Nicolas Sarkozy et Ségolène Royal incarnent progressivement deux France qui s'éloignent
La récente enquête de CSA pour la revue Profession Politique apporte des enseignements majeurs dans la composition progressive de deux France qui s'éloignent.
Le scrutin présidentiel de 2007 risque de consacrer une fois de plus la coupure de la France en deux blocs électoraux très distincts.
D'un côté, la "France dure" incarnée par l'UMP tandis que le Parti Socialiste représenterait la "France douce".
La "France dure" est celle qui se donne les moyens pour lutter contre l'insécurité, contre l'immigration.
La "France douce" est celle qui est crédible pour améliorer le système éducatif, la protection sociale, la préservation de l'environnement.
La première gérerait l'immédiat dans une logique de "lutte contre". Tandis que la seconde pourrait agir "pour" des défis collectifs.
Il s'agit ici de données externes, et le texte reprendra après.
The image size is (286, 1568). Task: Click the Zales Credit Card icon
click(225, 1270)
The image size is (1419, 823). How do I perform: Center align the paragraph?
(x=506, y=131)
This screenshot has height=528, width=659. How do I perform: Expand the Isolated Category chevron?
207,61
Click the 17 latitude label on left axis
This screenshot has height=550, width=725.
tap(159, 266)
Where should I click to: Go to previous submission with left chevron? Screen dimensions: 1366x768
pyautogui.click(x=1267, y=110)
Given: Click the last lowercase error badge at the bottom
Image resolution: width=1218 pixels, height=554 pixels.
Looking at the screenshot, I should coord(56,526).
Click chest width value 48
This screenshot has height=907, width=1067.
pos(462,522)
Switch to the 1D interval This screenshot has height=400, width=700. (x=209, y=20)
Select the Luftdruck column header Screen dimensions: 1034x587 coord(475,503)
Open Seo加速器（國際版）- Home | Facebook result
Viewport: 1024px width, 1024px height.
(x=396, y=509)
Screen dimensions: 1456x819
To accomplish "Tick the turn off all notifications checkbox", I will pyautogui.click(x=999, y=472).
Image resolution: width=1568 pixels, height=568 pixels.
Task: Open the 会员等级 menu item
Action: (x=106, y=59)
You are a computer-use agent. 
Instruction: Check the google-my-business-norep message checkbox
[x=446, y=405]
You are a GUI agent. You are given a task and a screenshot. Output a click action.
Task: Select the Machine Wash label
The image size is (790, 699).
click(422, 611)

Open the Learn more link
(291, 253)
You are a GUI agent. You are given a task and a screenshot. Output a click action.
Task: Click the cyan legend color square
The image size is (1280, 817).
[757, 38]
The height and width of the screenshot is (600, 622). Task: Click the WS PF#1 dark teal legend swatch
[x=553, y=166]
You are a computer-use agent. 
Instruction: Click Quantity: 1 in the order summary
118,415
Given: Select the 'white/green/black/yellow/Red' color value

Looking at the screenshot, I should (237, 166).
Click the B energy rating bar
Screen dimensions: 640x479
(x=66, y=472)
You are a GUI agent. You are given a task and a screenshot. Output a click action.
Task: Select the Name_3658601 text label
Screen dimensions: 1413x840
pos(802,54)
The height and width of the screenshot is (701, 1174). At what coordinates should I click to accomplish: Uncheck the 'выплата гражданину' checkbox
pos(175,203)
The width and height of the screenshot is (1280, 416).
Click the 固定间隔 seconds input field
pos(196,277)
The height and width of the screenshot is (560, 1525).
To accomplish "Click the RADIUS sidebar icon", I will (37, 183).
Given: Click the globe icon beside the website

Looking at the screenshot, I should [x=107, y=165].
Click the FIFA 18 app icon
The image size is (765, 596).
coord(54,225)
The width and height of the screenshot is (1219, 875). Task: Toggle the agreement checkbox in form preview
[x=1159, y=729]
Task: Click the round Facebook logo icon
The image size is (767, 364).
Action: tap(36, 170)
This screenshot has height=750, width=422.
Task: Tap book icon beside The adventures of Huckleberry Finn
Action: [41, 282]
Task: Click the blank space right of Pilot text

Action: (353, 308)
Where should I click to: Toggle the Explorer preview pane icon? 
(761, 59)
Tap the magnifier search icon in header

Ce manichéisme reprend corps.
Les corps électoraux se divisent en conséquence.
Les catégories plus âgées qui aiment "l'ordre et la sécurité" forment les gros bataillons d'un camp tandis que les jeunes (- de 35 ans, les professions intermédiaires et les cadres) constituent la clientèle de l'autre camp.
Cette stratégie voulue ou pas par les principaux candidats est une stratégie logique pour le premier tour. Mais si le second tour doit permettre un rassemblement sur des actions collectives majeures, il est à souhaiter que cette coupure ne s'accroisse pas trop. Sinon, au lendemain des scrutins nationaux, les réveils seront douloureux si chaque camp reste aussi figé sur des positions rigides classiques.
De plus, la droite doit suivre avec vigilance, l'évolution du souhait de victoire à la présidentielle.
Depuis septembre 2004, la gauche bénéficie d'un avantage confortable. A l'exception des mois de novembre et décembre 2005, cet écart reste significatif et stable. La majorité sortante ne crée pas les conditions d'un espoir lié à son potentiel de victoire. C'est un signe inquiétant pour elle.
Bref, à ce jour, la campagne recèle deux maux typiquement français :
* sanctionner le pouvoir sortant,
* repositionner chaque camp dans ses "atouts" traditionnels.
C'est ce schéma que les premières semaines de la campagne officielle du candidat de la majorité sortante devront remettre en question.